→ **Document**
▬▬▬▬▬▬

Re: Anything wrong with x86_64 and SYSV shared memory allocation?
Re: Anything wrong with x86_64 and SYSV shared memory allocation?
- Subject: Re: Anything wrong with x86_64 and SYSV shared memory allocation?
- From: Terry Lambert <email@hidden>
- Date: Tue, 24 Apr 2007 05:00:07 -0700
On Apr 23, 2007, at 7:33 AM, Kevin Murphy wrote:
I've previously posted to darwin-dev and darwin-x86 lists with no
response.
Whenever I try to use shmem to allocate SYSV shared memory on an
XServe
Quad Xeon (OS X 10.4.9, latest XCode) using the "-arch x86_64"
compiler
switch, I get ENOMEM returned. There's plenty of SYSV memory
allocated via sysctl.conf, and the same code works fine with "-arch
i386" (or "-arch ppc64" on a G5). This box has 16GB RAM, although
that is presumably irrelevant.
Anything I need to know?
I double-checked the result with a SYSV shared memory demo program
(google for shared-mem.c).
What I'm actually trying to do is compile 64-bit PostgreSQL, which
compiles fine using "-arch x86_64" in CFLAGS, but it fails its
regression tests because it can't allocate memory with shmget
(ENOMEM is returned). The 32-bit PostgreSQL compiles and works fine.
It's trying to allocate the memory in the lower 4G of the process
virtual address space, and unless you turn off the 4G page 0 mapping
(or munamp() it after you're running but before you attempt to
allocate shared memory), it's not going to see any free address space
available. This is a consequence of a tools change that made that
memory unavailable under normal circumstances, to avoid the TLB
flushes on a CR3 reload that's necesswary if program data and the
kernel occupy the same virtual address ranges. This is a difference
between the PPC 64 bit and Intel 64 bit implementations (but PPC will
likely follow eventually).
You should also consider using shm_open() instead; the most recent
patches (February of this year) for this seem to be here:
<http://www.mail-archive.com/email@hidden/
msg14808.html>
And since POSIX shared memory isn't as limited as System V shared
memory, there's a nice performance win, as well (you will still need
to map it below the 4G mark, however).

▬▬▬▬▬▬

→ **Given material**
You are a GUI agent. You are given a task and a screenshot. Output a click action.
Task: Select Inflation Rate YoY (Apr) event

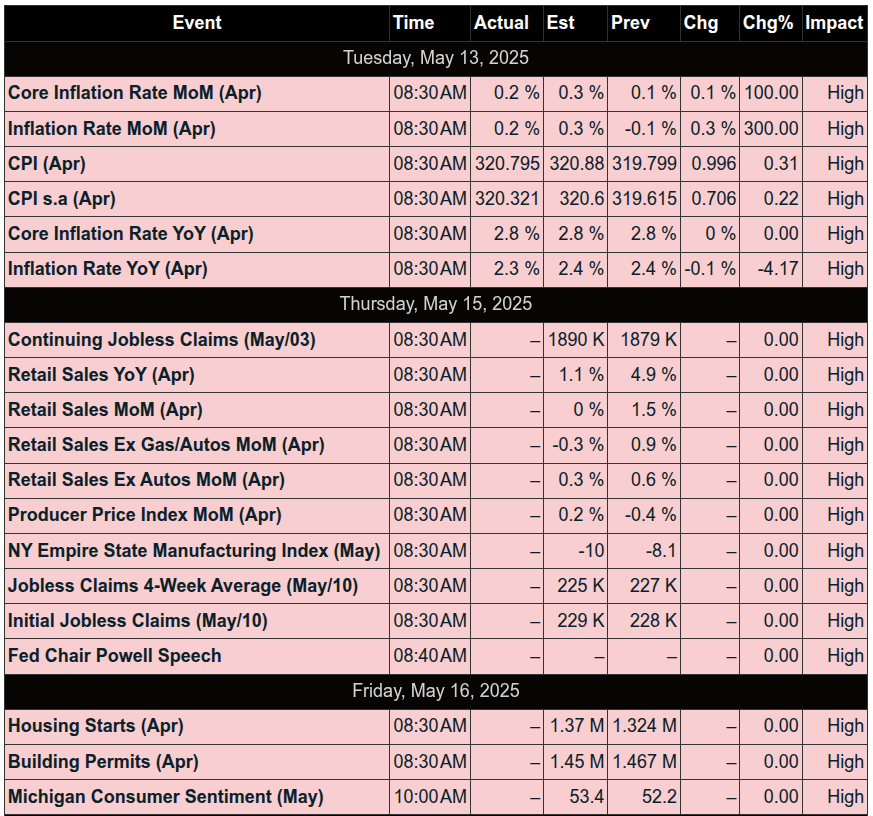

▬▬▬▬▬▬

→ **What is asked**
1. In the mailing-list post about SYSV shared memory, swap "XServe" for "Mac Pro" and reproduce the passage starting at "Whenever I try" and ending at "need to know?".
2. Translate this sentence from the mailing-list post about SYSV shared memory into Spanish: "The 32-bit PostgreSQL compiles and works fine."
3. List each distinct "-arch" compiler switch quoted in the mailing-list post about SYSV shared memory.

→ **Outputs in order**
1.
Whenever I try to use shmem to allocate SYSV shared memory on an
Mac Pro
Quad Xeon (OS X 10.4.9, latest XCode) using the "-arch x86_64"
compiler
switch, I get ENOMEM returned. There's plenty of SYSV memory
allocated via sysctl.conf, and the same code works fine with "-arch
i386" (or "-arch ppc64" on a G5). This box has 16GB RAM, although
that is presumably irrelevant.
Anything I need to know?

2. El PostgreSQL de 32 bits se compila y funciona bien.

3.
- -arch x86_64
- -arch i386
- -arch ppc64